L’ouvrage de Meron Mendel, directeur de l’Institut de formation Anne Frank à Francfort, a été publié avant les événements du 7 octobre 2023. Il dresse un état des lieux qui tranche déjà avec la situation quasi idyllique qui avait pu préexister : celle d’une Allemagne terre d’accueil pour les Juifs issus de l’ex-URSS, théâtre d’une renaissance de la vie juive détruite par la Shoah, impression renforcée par l’installation (notamment à Berlin) d’une population israélienne en quête de liberté et fuyant un Israël de plus en plus religieux.

Distanciation temporelle et décalage politique

Meron Mendel est venu en Allemagne dès 2001, et il est devenu allemand. Il livre sa vision des choses lorsqu’il s’agit, en Allemagne, de « parler d’Israël ». Son essai a été rédigé lors de la polémique autour de la grande manifestation d’art contemporain de Kassel, la Documenta : l’édition 2022 de cette rencontre internationalement reconnue a été marquée par de vifs débats suscités par certaines œuvres sélectionnées par un collectif d’artistes indonésien dont certaines ont été perçues, à juste titre, comme porteuses de messages antisémites ou antisionistes.
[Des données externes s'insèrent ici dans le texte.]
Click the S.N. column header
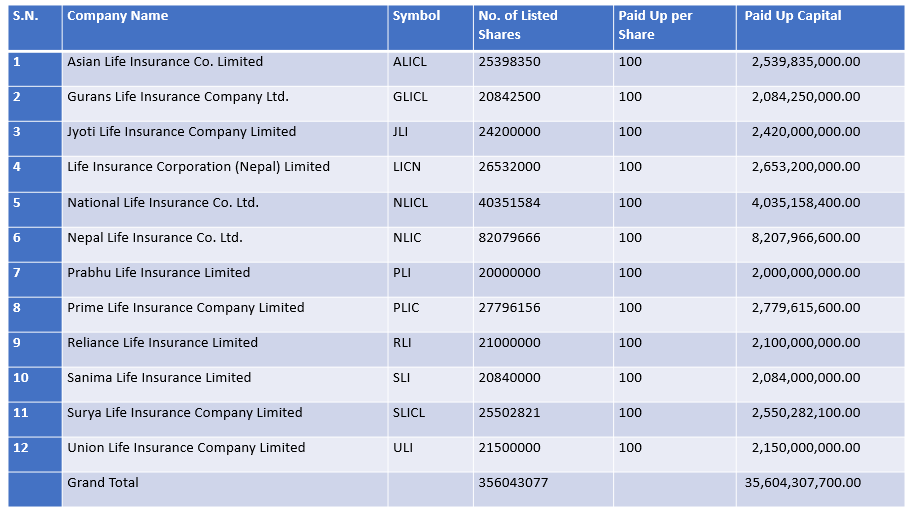 (x=25, y=16)
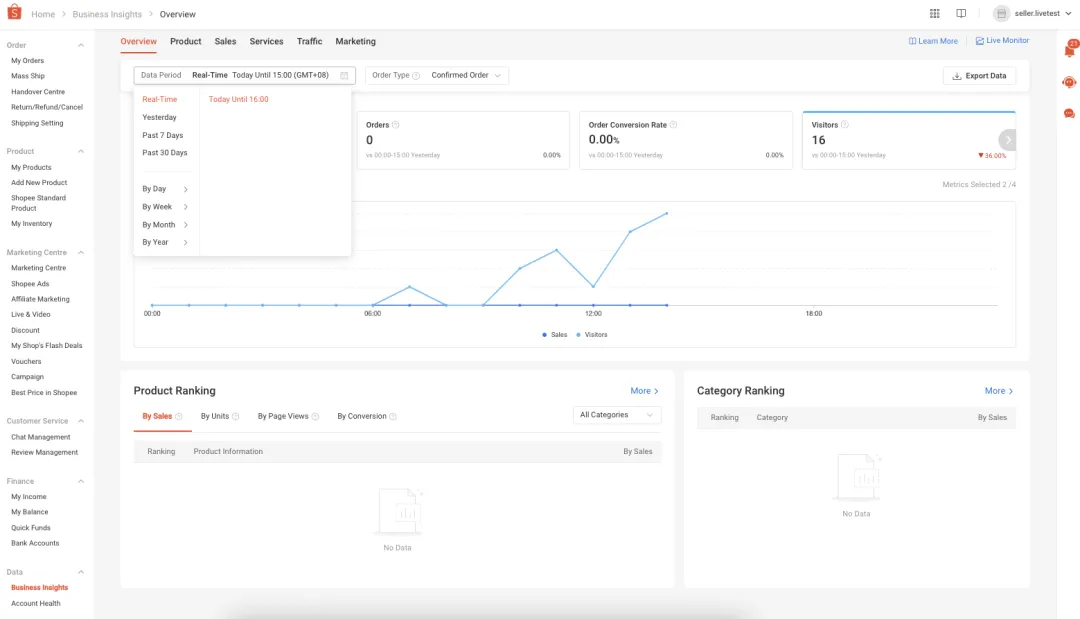1080x619 pixels.
Task: Open the notifications bell
Action: click(x=1069, y=50)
Retirées ou couvertes, ces œuvres exposées au grand jour semblent marquer une nouvelle étape dans le traitement allemand du passé : où l’on passe de la « maîtrise du passé » à une « culture mémorielle » nouvelle intégrant la nécessité de couvrir l’intégralité de l’histoire allemande, en l’occurrence coloniale. Cela est permis par la distanciation temporelle par rapport à la Shoah, dans une Allemagne où le rapport à Israël et aux Juifs est devenu une composante de l’identité politique ; mais où l’on constate aussi l’accroissement du décalage entre les élites politiques pro-israéliennes et la société pro-palestinienne.

L’auteur retrace d’abord la mise en place de la perception allemande d’Israël. De tout temps, elle est faite de considérations morales et de Realpolitik Derrière la façade de la morale d’État, des groupes de pression travaillent dans les deux pays pour faire valoir leurs intérêts. »). On en est arrivé à la maxime énoncée par Angela Merkel en 2008 : « La sécurité d’Israël est raison d’État en Allemagne ». Un activisme pro-israélien qui a largement contribué à l’établissement de la RFA sur la scène internationale, garantissant sa respectabilité [1].
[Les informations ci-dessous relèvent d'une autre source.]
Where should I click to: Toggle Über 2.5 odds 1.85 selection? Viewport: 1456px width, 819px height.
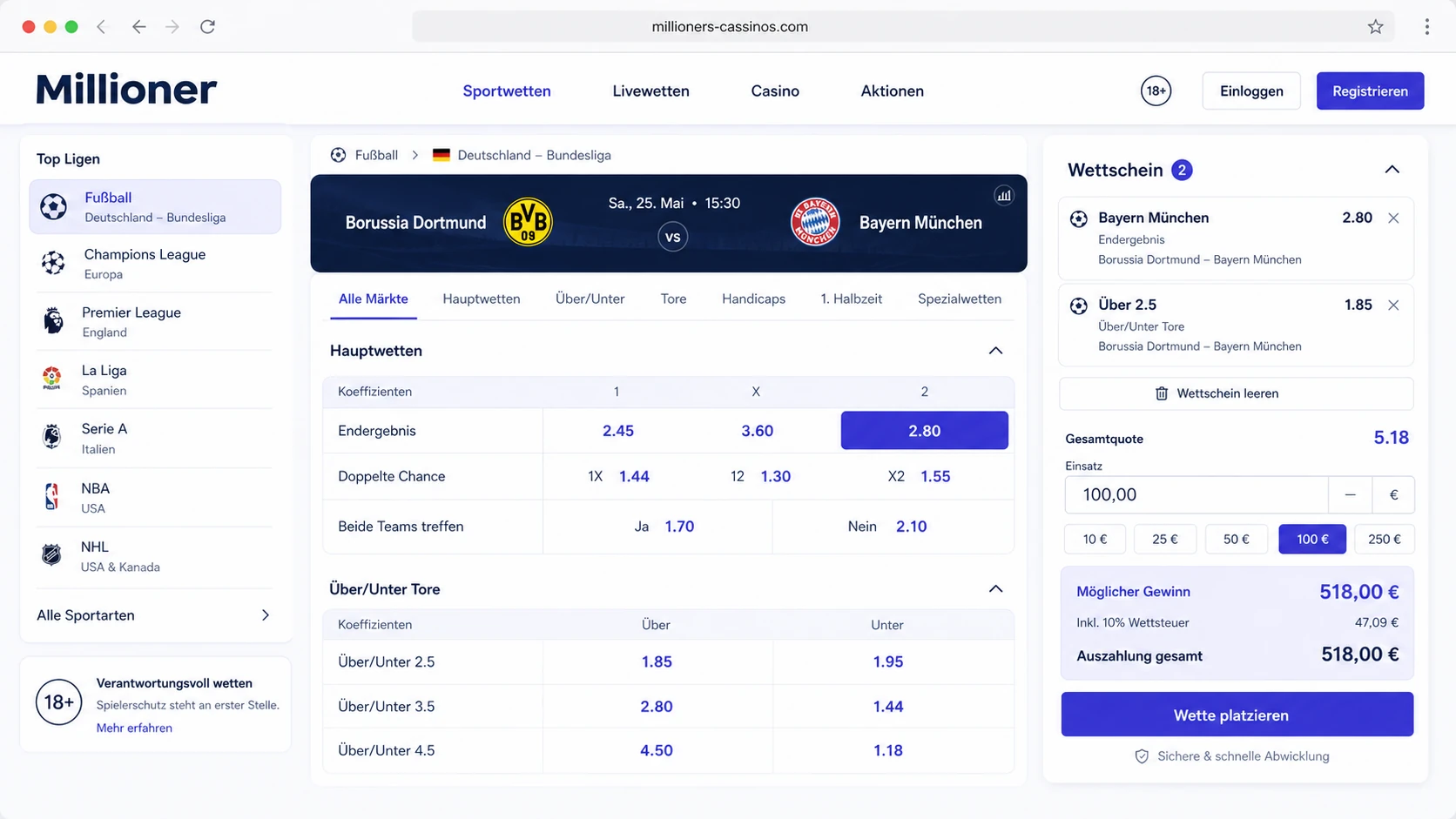tap(656, 662)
Ce consensus durable est parfois ébranlé : certains intellectuels allemands tournent le dos à Israël après en avoir été d’ardents soutiens (comme Grass), tandis que la société allemande prend à son tour ses distances face à ce qui est désormais jugé comme un soutien trop automatique et ritualisé à Israël. Mendel lui-même pousse à une remise en cause de ce soutien inconditionnel : le fait que le gouvernement israélien mis en place en décembre 2022 soit largement composé d’extrémistes peut faciliter une prise de distance aussi de la part de la classe politique allemande.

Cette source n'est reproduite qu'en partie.